Mafalda vive in un quartiere piccolo borghese di Buenos Aires con la sua famiglia, figlia di quella classe media che finisce per soffrire in Argentina tutte le sorti della cattiva politica, e dalla sua stessa casa si scaglia prima di tutto contro le contraddizioni familiari e poi contro le storture del mondo. Mafalda non vuole essere come sua madre, una donna che ha rinunciato agli studi e al lavoro per fare la casalinga e la madre di famiglia. Mafalda la ama, a parte quando gli serve la “sopa” (la minestra) che odia quasi quanto odia la guerra, l’ingiustizia, la violenza, la sopraffazione, ma non sopporta di diventare come lei: una bambina “femminista” ante litteram, nella sensibilità prima che nella coscienza.
Quando chiesero a Quino perché avesse scelto come protagonista una bambina ribelle, rispose che era nata così, figlia dei tempi, sfuggente agli stereotipi e alle convenzioni. Erano gli anni della contestazione giovanile, della guerra del Vietnam, della lotta per i diritti civili, dell’affermarsi del movimento femminista, anni che avrebbero cambiato per sempre la nostra società.
Mafalda è una voce di quei tempi, una bimba che ama i Beatles, la pace, i diritti umani, la democrazia, ma anche i panqueques (le crêpes) e giocare nel parco coi suoi amici, indignata con innocenza per come va il mondo e per come gli adulti lo gestiscono.

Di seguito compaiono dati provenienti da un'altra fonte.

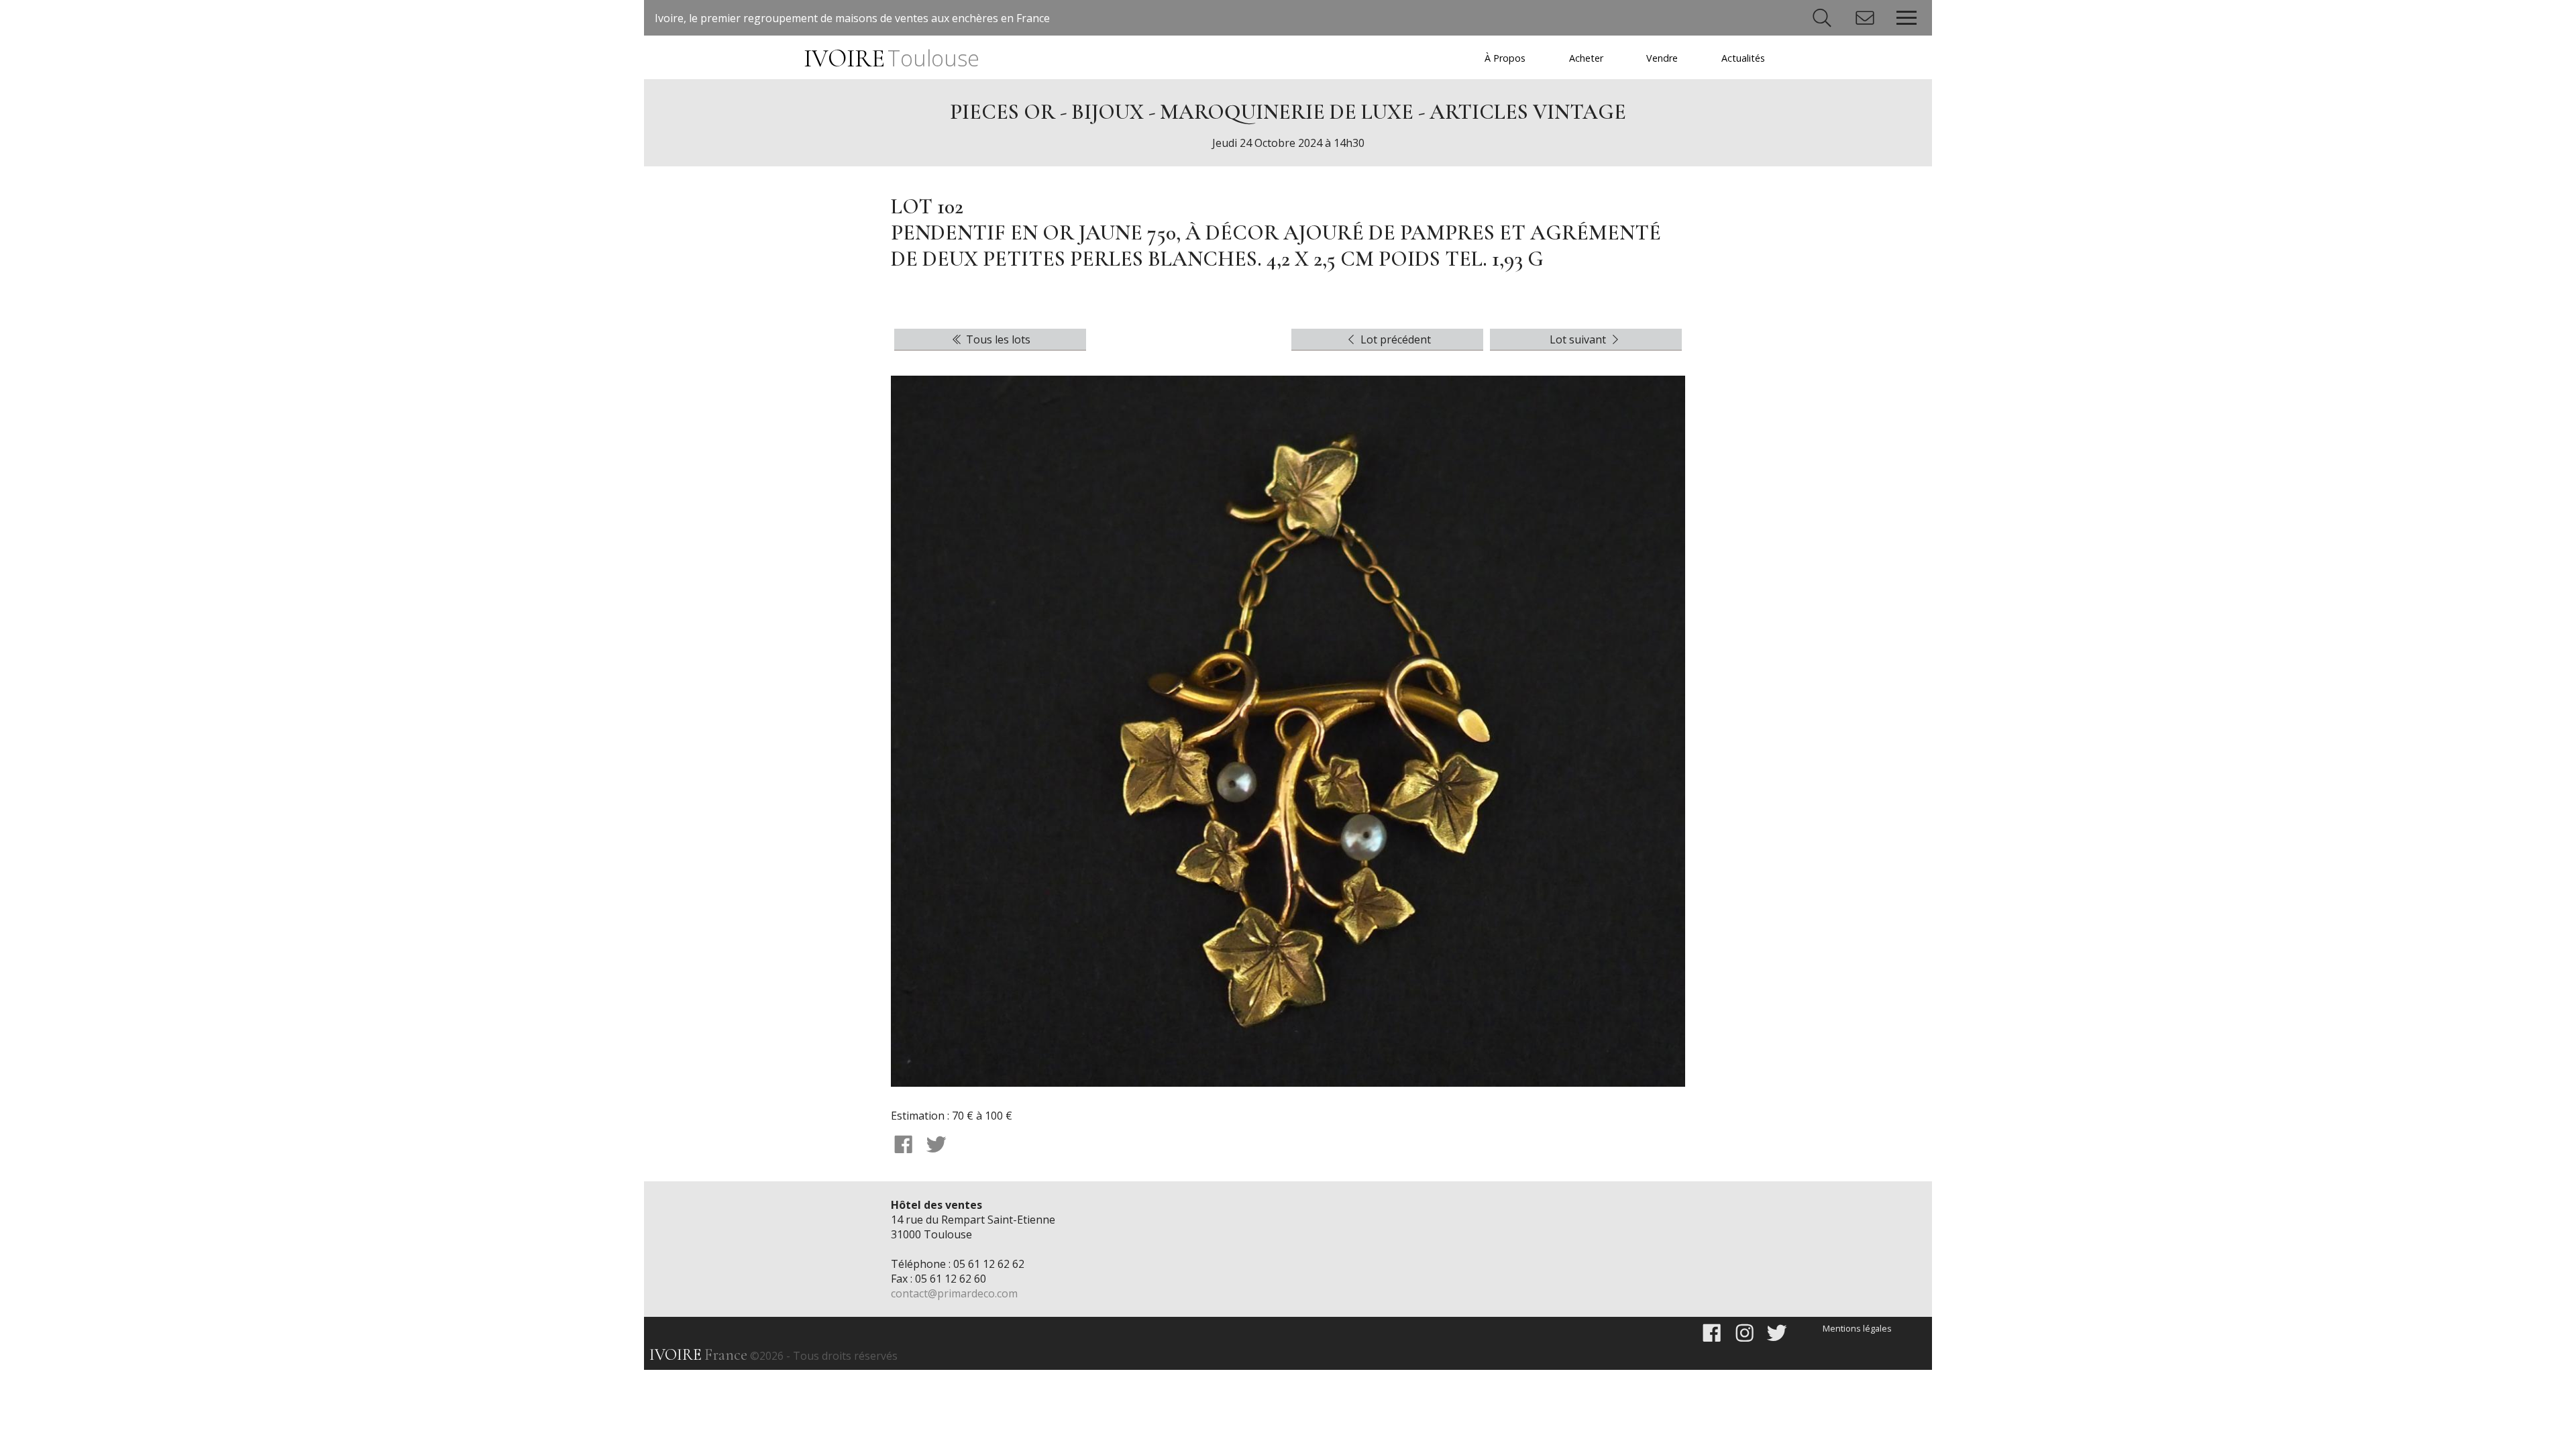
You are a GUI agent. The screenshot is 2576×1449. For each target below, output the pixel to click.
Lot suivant (1579, 339)
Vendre (1662, 58)
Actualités (1743, 58)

Ma continua ad essere, nei nostri tempi (viene ancora pubblicata in decine di paesi), la piccola portavoce di uno scontento politico e di una disuguaglianza sociale che ancora caratterizzano l’attuale società. Sognatrice e idealista, con i suoi genitori e con la sua piccola corte di amici, passa a instancabile setaccio l’intera condizione umana e i suoi commenti realisti, ironici, a volte quasi al bordo del pessimismo e del cinismo, sono la voce della coscienza del cittadino medio che si sente impotente di fronte alla gigantesca soffocante corrotta macchina dell’economia e della politica.
La voce di Mafalda è la voce di Quino che con humor acido invia ai suoi lettori il suo messaggio sociale, ricorrendo alla riduzione all’assurdo di situazioni conosciute, convinto com’è che il sorriso sia il mezzo migliore per confrontarsi con la realtà e conoscerla.
Il progressismo sociale dell’epoca non poteva essere rappresentato meglio che attraverso l’anticonformismo di questa piccola “porteña” (abitante di Buenos Aires), perché Quino ci tiene a dire che la sua Mafalda è totalmente argentina, nelle sue esperienze, modi di fare, linguaggio. Di conseguenza si è sempre stupito del suo successo internazionale.
Chi ha la possibilità di leggere l’originale spagnolo non potrà che dargli ragione. Ma proprio perché assolutamente legata al territorio, Mafalda, il cui esotico nome viene dalla versione cinematografica del romanzo “Dar la cara” (Metterci la faccia) di David Viñas, è divenuta universale, al punto che è stata chiamata a illustrare e rappresentare persino i Diritti dei bambini, proclamati dall’ONU.
Il suo fumetto è diventato col tempo, nella percezione dei suoi numerosissimi lettori, dal Giappone agli Stati Uniti, una sorta di compendio di “racconti morali”, un vero e proprio oggetto di culto.